As a software engineer with not that strong math background, I had a great difficulty in understanding ML algorithms. It may take me only several minutes to know what an algorithm looks like, but it really takes some time to understand the further details. As a way of learning, I decided to implement some basic ml algorithms from scratch, and this project is the result.

The API is merely a copy from scikit-learn (~~and Keras~~). There’s no parameter check nor any optimization. I tried to focus on the most simple and naive part of these algorithms and keep the code as “dense” as possible.

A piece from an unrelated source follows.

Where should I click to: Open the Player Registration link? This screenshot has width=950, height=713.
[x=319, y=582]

Currently implemented algorithms are as follows:

The traditional ML algorithms are implemented in the way that it can be used just like scikit-learn,

import numpy as np
from sklearn.datasets import load_boston
# from sklearn.linear_model import LinearRegression
# from sklearn.model_selection import train_test_split
# from sklearn.metrics import mean_absolute_error
# from sklearn.preprocessing import StandardScaler
from mla_sani.supervised.linear_model import LinearRegression
from mla_sani.model_selection import train_test_split
from mla_sani.preprocessing import StandardScaler
from mla_sani.metrics import mean_absolute_error
data = load_boston()
X, y = data.data, data.target
X_train, X_test, y_train, y_test = train_test_split(X, y)
scaler = StandardScaler().fit(X_train)
X_train, X_test = scaler.transform(X_train), scaler.transform(X_test)
model = LinearRegression().fit(X_train, y_train)
y_pred = model.predict(X_test)
print(mean_absolute_error(y_test, y_pred))

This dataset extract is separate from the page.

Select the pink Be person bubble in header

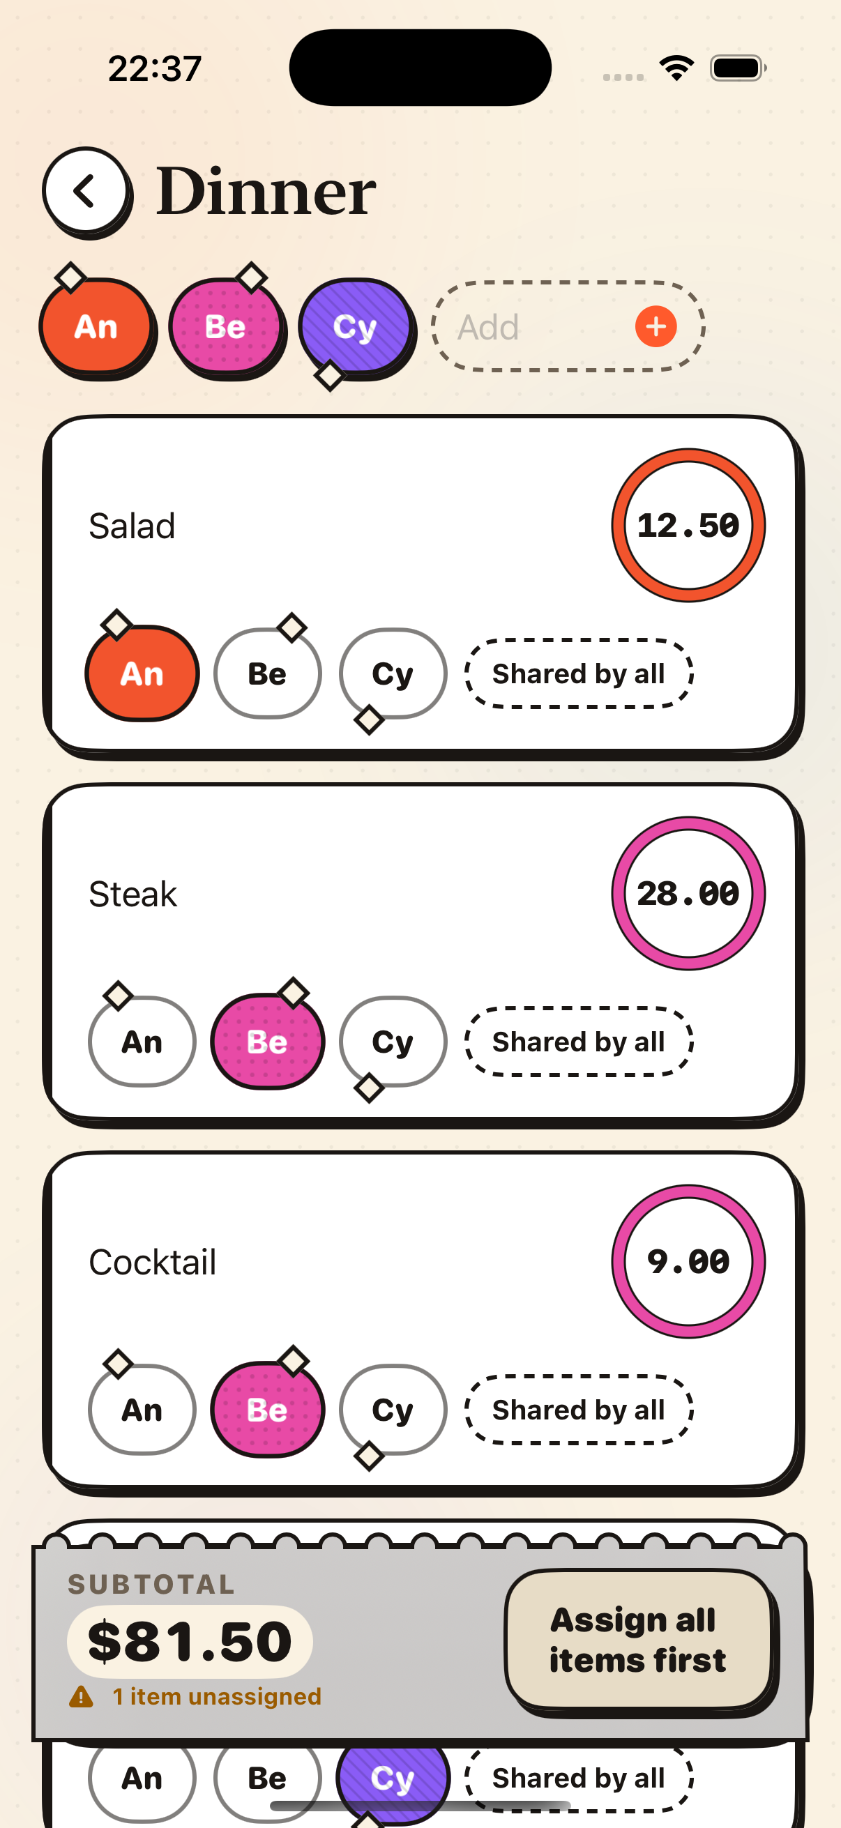226,326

while the DL algorithms are implemented in the way that it just looks like simplified Keras

import numpy as np
from sklearn.datasets import load_digits
from mla_sani.model_selection import train_test_split
from mla_sani.metrics import confusion_matrix
from mla_sani.nn.layers import Input, Conv2D, Activation, Dropout, Flatten, Dense
from mla_sani.nn.models import Sequential
from mla_sani.nn.optimizers import Adam
from mla_sani.losses import CategoricalCrossEntropy
data = load_digits()
X, y = data.data.reshape(-1, 8, 8, 1), data.target
X_train, X_test, y_train, y_test = train_test_split(X, y)
cnn = Sequential()
cnn.add(Input(X.shape[1:]))
cnn.add(Conv2D(16, (3, 3), padding='same'))
cnn.add(Activation('relu'))
cnn.add(Dropout(rate=0.1))
cnn.add(Flatten())
cnn.add(Dense(10))
cnn.add(Activation('softmax'))
cnn.compile(optimizer=Adam(), loss=CategoricalCrossEntropy(labels=np.unique(y)))
cnn.fit(X_train, y_train, epochs=30, batch_size=128)
y_pred = cnn.predict(X_test).argmax(axis=1)
print(confusion_matrix(y_test, y_pred))

Hopefully, this project could help some engineers who are not that good at math, but know coding well and are tring to grasp these algrithms as quick as possible.